Minor influence of the immunosuppressive cytokines IL-10 and TGF-beta on the proliferation and apoptosis of human retinal pigment epithelial (RPE) cells in vitro.

Undesirable immune reactions such as uveitis or graft rejection after corneal and subretinal transplantations are serious inflammations in the eye. Minimizing this process by means of physiological suppressors, either through systemic or intraocular administration with or without gene therapy, is a future therapeutic possibility. In our study, we used different concentrations of transforming growth factor-beta (TGF-beta; 5, 10, and 50 ng/ml) and interleukin-10 (IL-10; 100, 200, and 500 U/ml), both known as modulators of the suppression process, to treat human retinal pigment epithelium (RPE) cells in vitro. The influence of both cytokines on the viability and proliferation of the RPE cells was measured. Furthermore, the secretion of typical markers of the apoptosis process, such as Fas, soluble Fas ligand, and bcl-2, was investigated.
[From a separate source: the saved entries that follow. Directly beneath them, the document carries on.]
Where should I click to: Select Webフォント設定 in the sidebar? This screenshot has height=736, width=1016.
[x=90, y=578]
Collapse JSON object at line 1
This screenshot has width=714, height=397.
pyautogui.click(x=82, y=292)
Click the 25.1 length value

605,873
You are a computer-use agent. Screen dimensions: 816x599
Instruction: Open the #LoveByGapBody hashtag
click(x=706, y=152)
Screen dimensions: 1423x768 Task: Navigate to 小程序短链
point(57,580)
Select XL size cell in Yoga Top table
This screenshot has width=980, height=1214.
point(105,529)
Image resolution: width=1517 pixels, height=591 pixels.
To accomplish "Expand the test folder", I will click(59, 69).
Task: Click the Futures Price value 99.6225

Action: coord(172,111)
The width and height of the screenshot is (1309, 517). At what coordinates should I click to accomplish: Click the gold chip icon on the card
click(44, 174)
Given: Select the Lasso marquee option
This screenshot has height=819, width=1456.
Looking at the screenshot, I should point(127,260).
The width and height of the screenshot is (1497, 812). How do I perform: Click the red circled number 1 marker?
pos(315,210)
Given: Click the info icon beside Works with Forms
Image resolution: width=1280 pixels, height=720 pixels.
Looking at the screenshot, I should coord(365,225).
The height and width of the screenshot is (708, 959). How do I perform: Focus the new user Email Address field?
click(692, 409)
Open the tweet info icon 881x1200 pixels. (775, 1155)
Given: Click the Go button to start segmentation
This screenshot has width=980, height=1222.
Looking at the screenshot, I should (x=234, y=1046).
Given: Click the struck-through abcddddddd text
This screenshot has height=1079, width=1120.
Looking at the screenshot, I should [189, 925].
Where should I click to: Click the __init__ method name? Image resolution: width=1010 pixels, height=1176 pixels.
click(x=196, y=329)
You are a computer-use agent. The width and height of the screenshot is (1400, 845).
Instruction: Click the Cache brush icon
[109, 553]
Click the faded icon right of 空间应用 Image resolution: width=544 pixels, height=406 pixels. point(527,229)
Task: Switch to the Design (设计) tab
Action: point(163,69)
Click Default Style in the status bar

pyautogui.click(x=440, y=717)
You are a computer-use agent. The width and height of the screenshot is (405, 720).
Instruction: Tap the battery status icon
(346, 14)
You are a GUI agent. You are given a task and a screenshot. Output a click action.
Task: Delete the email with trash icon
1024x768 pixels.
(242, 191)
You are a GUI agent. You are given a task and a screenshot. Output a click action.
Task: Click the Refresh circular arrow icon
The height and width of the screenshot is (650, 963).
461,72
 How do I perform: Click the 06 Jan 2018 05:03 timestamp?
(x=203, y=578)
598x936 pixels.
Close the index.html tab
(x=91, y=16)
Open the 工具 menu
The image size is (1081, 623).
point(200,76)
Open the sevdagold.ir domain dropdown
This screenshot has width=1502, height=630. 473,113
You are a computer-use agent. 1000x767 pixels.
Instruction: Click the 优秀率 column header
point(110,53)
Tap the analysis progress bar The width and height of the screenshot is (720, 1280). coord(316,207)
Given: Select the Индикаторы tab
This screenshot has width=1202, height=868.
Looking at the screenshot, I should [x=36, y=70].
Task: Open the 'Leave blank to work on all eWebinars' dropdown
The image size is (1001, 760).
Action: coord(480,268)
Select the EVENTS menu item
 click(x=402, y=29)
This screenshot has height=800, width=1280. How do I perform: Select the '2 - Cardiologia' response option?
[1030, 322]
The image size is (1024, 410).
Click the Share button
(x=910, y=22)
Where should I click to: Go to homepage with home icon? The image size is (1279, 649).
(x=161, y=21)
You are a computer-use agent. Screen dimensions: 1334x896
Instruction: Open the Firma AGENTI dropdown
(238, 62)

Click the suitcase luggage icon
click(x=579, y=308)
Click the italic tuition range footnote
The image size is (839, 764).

Our results show that the concentrations of TGF-beta and IL-10 used have only a slight influence on RPE cells. Cell proliferation under the influence of TGF-beta was significantly reduced, whereas more Fas protein could be found in the cell lysate of the IL-10 samples. In general, IL-10 seemed to have less effect on the physiology of RPE cells. The discussion of the therapeutic use of an immunosuppressive factor in the eye should therefore be focused more on this cytokine.